Chioma Onyenwe is an art curator, film programmer, filmmaker, director, violinist, founder of Raconteur Productions and cofounder of Artdey Africa, an online platform that helps connect African artists to the global market.
Born in Lagos, Onyenwe was a bubbly, talkative child who wanted to tell stories and have a career in film. With a first degree in economics, Onyenwe never really envisioned a career attached to that, instead she was interested in exploring her options and seeing what life had to offer. While studying at the University of Lagos, Onyenwe was an active participant in student fellowship, often planning shows and events. She attributes her creative pursuits to the experience she gathered while being a part of fellowship. Onyenwe also volunteered to go on film and documentary sets and by the time she was done with university, she knew for sure that she wanted to delve into the world of film. Her final year thesis was based on the Nigerian film industry and Nollywood’s impact on the economy and job creation.
In 2010, Onyenwe released her first work in TV — God Damn It, It’s Monday, a web series which was an adaptation of a blog. In 2017, she was involved in the production of The Bar Man TV, Africa’s first reality series about the craft of bartending for HA! HA! media. She also worked on documenting the Face of Okija pageantry where she focused on using her storytelling skills for branding and creating more visibility.
Onyenwe, who used to work in consulting and investment banking made a full time switch to film in 2013. She volunteered at African International Film Festival (AFRIFF) and in 2014, she joined AFRIFF as a programme director. She would go on to become artistic director for AFRIFF from 2019 to 2021. She credits AFRIFF for providing her with enough structure to understudy, network and discover the work of filmmakers across the continent. She recalls seeing Of Good Report, a Jahmil Qubeka film and experiencing what film making looked like outside the Nigerian and American movies that she was used to.

***

• Problem 1: Using the profile of Chioma Onyenwe, say whether each statement agrees with it, answering yes or no and quoting the words that decide it: (a) Onyenwe's first degree was in economics. (b) Onyenwe joined AFRIFF as artistic director in 2014. (c) The Bar Man TV was a reality series about cooking.
• Problem 2: In the profile of Chioma Onyenwe, what was the subject of her final year thesis?

(Screenshot grounding data)
***

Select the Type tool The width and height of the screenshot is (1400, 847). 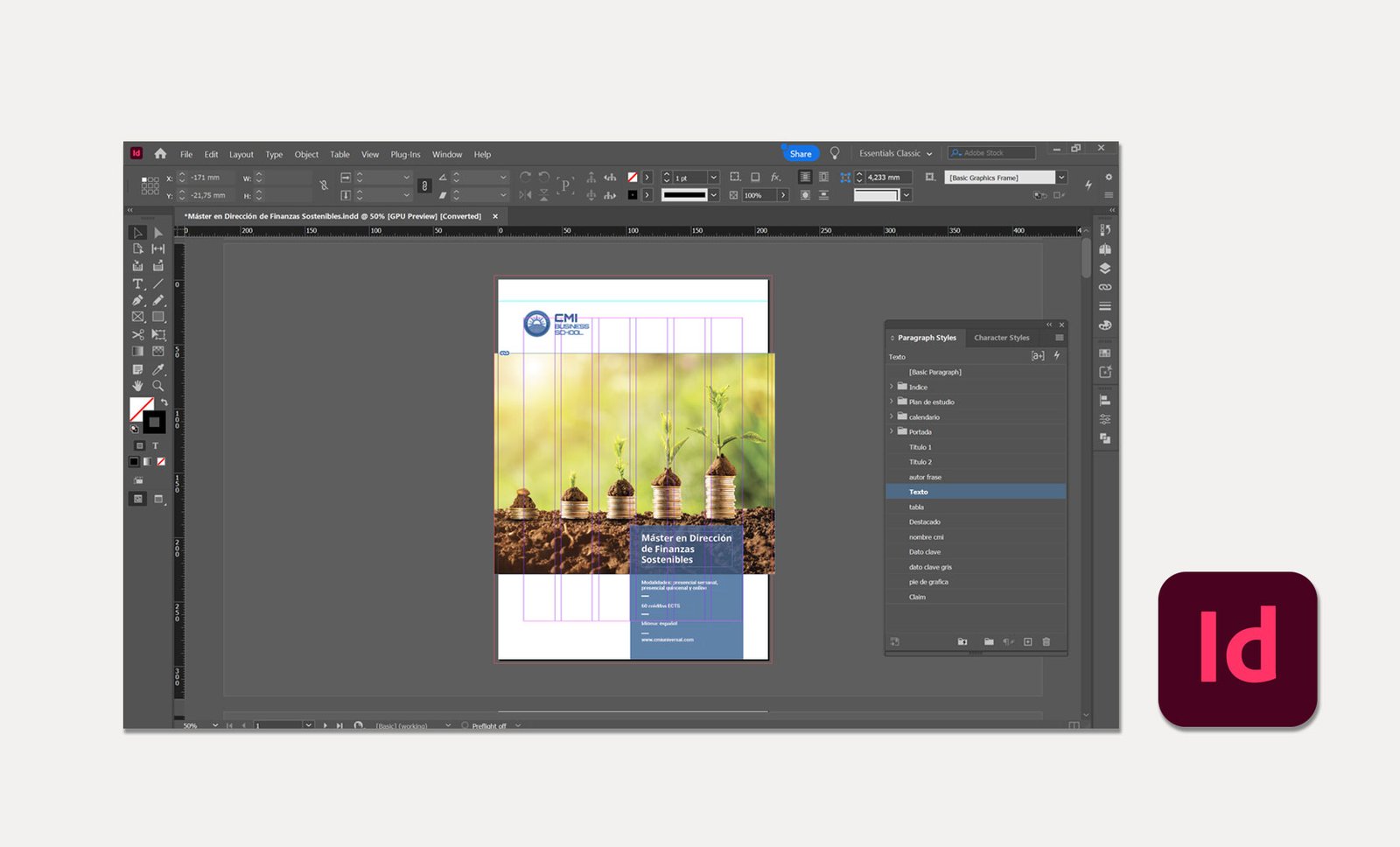pos(137,284)
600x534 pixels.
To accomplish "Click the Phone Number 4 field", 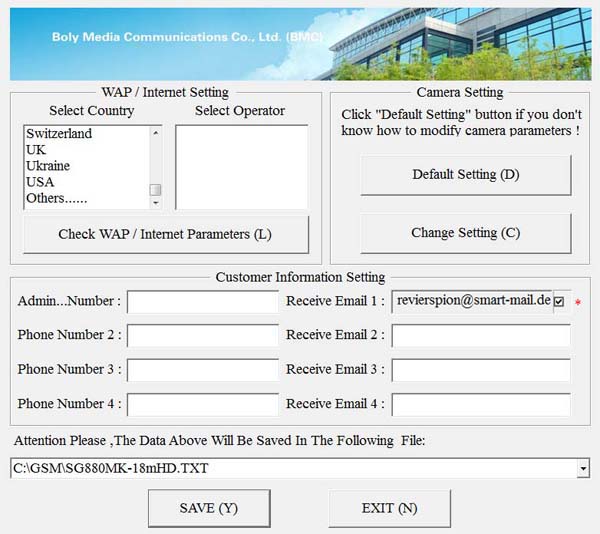I will coord(202,405).
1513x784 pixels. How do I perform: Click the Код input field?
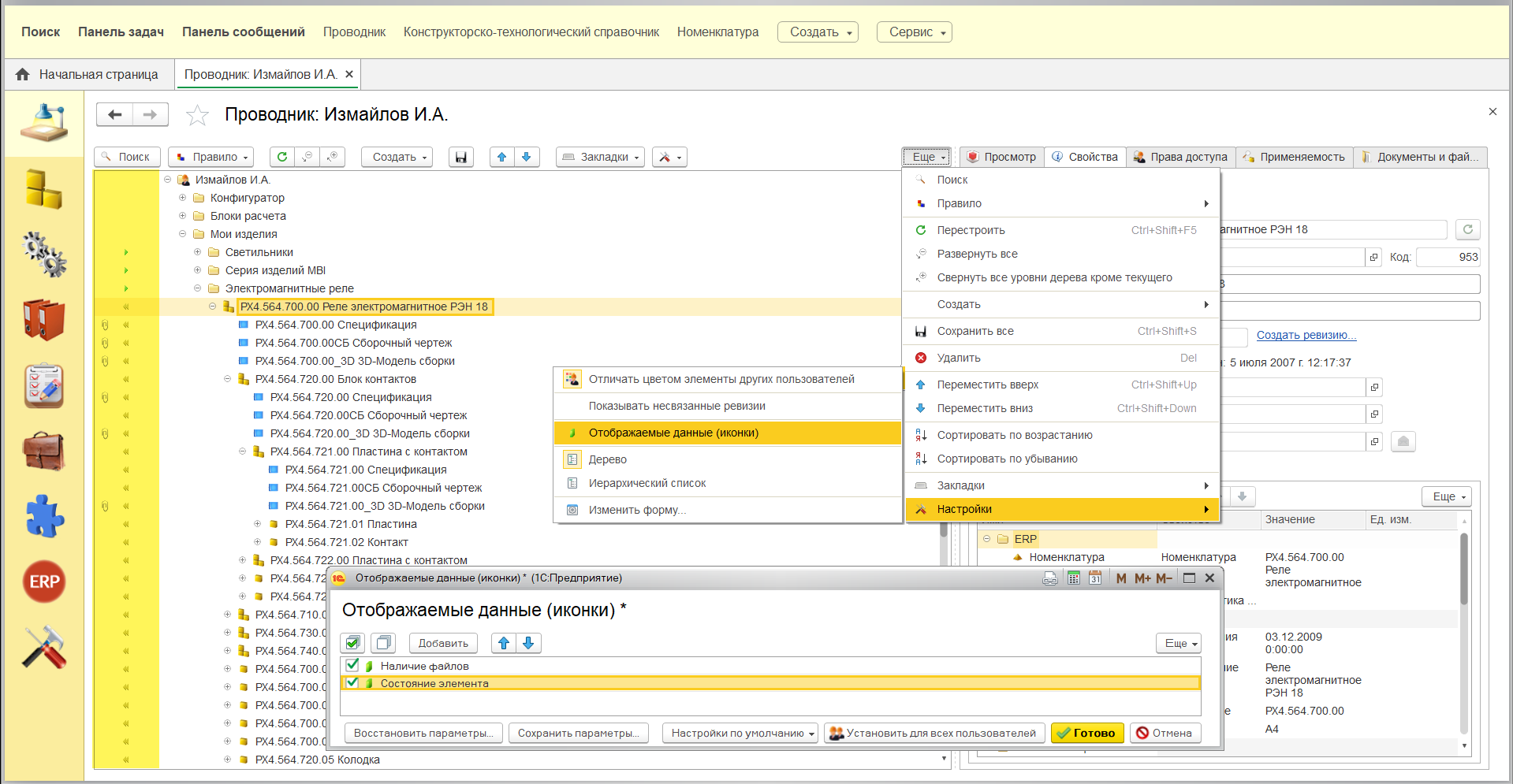(1448, 257)
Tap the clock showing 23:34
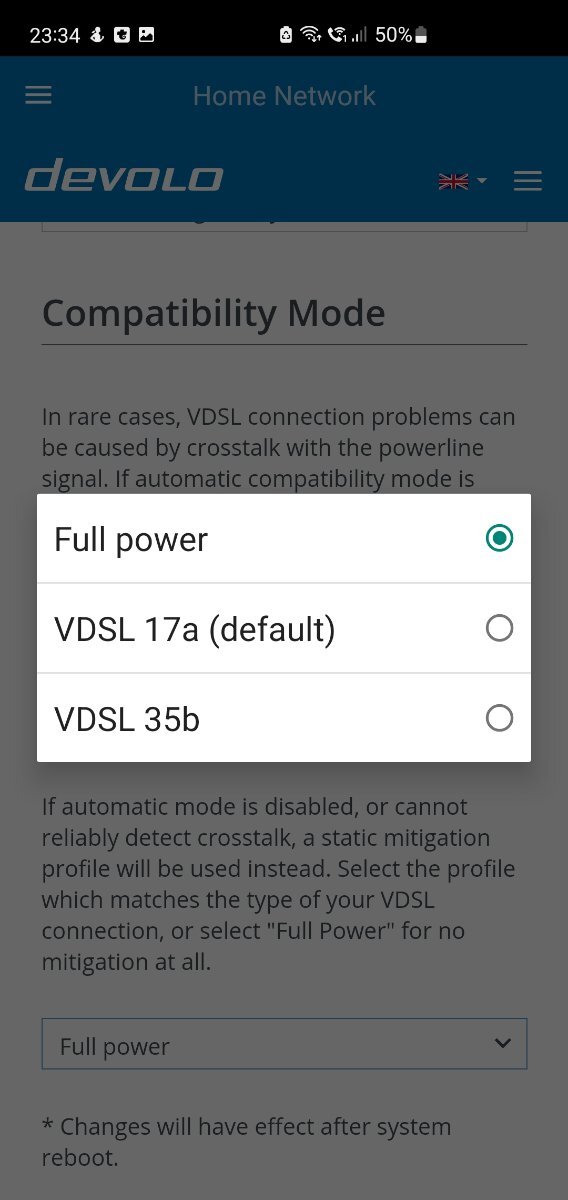The image size is (568, 1200). [55, 35]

***

• Exercise output 1:
(a) Yes: "With a first degree in economics"
(b) No: "in 2014, she joined AFRIFF as a programme director"
(c) No: "Africa’s first reality series about the craft of bartending"

• Exercise output 2: The Nigerian film industry and Nollywood's impact on the economy and job creation.